Revolución por el bulo de la multa a un corredor

Es sabido que andar con prisas no es bueno. En ningún aspecto de la vida o la profesión. Y este lunes se produjo un hecho curioso que aúna los dos conceptos. Una fuente del PSPV dio a conocer a los medios de forma particular un suceso: la multa por parte de la Policía Local a un corredor por la vía pública, exactamente por una acera.

De un lado, el titular resulta llamativo y la cuantía supuesta más: 200 euros por hacer running sorteando ancianas. Pero la fuente era una conocida de una conocida del supuesto afectado en cuestión. Los medios se volcaron con la curiosidad y ya desde la mañana reservaron espacios en sus informativos y páginas para contar la nueva.

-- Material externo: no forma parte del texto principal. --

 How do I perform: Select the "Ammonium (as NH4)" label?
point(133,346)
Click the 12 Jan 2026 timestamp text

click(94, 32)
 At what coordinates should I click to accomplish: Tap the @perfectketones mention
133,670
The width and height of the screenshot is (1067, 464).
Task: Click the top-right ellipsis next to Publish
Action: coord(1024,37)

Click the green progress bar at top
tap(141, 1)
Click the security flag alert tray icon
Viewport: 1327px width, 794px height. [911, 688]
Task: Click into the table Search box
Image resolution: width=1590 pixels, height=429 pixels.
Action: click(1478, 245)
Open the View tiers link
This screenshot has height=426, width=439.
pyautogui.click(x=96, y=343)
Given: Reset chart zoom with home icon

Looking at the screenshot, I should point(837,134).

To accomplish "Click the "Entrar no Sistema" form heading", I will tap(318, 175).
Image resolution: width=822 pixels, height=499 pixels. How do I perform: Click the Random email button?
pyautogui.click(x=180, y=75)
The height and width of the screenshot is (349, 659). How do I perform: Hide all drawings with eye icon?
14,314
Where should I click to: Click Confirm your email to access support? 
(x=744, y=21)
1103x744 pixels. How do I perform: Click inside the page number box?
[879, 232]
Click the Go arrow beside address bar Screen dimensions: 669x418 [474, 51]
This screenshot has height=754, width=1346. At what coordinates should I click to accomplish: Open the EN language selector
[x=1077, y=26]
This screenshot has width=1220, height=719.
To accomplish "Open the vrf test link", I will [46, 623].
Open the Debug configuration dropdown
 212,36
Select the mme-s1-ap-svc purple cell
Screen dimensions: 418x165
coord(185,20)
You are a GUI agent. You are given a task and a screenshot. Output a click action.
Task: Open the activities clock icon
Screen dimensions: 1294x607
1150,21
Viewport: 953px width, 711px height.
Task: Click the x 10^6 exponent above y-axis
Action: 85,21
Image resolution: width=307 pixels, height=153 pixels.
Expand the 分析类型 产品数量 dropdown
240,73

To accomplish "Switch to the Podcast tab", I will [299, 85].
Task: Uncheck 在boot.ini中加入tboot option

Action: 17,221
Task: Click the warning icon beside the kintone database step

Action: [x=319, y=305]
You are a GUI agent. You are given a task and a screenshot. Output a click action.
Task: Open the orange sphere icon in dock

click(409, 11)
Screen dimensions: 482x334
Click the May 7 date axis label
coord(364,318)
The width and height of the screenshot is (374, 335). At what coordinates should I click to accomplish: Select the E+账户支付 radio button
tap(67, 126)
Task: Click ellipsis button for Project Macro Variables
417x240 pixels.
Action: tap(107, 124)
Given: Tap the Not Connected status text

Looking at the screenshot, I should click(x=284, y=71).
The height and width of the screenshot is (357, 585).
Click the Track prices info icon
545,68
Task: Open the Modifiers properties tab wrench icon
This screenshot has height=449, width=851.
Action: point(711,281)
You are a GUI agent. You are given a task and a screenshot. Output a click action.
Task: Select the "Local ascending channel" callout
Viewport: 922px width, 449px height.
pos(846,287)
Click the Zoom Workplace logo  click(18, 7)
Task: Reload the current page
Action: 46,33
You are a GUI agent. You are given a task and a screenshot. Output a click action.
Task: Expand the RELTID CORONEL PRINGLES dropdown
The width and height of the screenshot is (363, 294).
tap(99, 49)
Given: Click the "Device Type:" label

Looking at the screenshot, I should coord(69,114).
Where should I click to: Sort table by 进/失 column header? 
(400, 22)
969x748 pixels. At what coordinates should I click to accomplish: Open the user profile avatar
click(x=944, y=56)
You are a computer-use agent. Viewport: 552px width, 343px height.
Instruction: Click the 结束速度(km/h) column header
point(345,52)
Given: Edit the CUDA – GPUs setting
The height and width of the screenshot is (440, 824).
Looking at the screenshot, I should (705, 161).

¿Afán recaudatorio? ¿Incivismo? ¿Falta de humanidad de un agente? ¿Falta de respeto de un corredor? ¿Agitación de la oposición? ¿Ansia informativa de la prensa? De un modo u otro, todas las personas movilizadas detrás de la pista creyeron en el suceso, no en vano existe una normativa municipal que habla de esta cuestión expresamente.

La ordenanza de Circulación cita en su artículo 47, punto 2, lo siguiente: “se prohíbe a los peatones correr, saltar o circular de forma que moleste a los usuarios”. Y continúa en el punto 5: “comportarse en las aceras, pasos, calzadas, arcenes o, en general, zonas contiguas a la calzada, de forma que objetivamente puedan perturbar a los conductores o realizar o dificultar la marcha de sus vehículos o puedan dificultar el paso de personas con movilidad reducida”.

Desde el PSPV se trató de localizar al supuesto corredor multado durante todo el día de un allegado a otro pero al llegar la noche y con periodistas esperando el documento de la denuncia y, cómo no, al testimonio en primicia del afectado, no pudo ser. En la mañana del martes se confirmó, no había multa, identidad ni mucho menos contacto al que llamar.

El PP se afanó en desmentir y en tachar de “intoxicación” y bulo el hecho. A estas horas no está claro si el implicado existió, exageró o se asustó ante el revuelo y si el suceso en realidad acaso aconteció o se solventó para evitar la alarma en la calle. No obstante, donde unos ven noticia, otros ven oportunidad y otros amenaza. Y al final solo en la calle se traduciría ya en pavor, midiendo los pasos y contando los céntimos.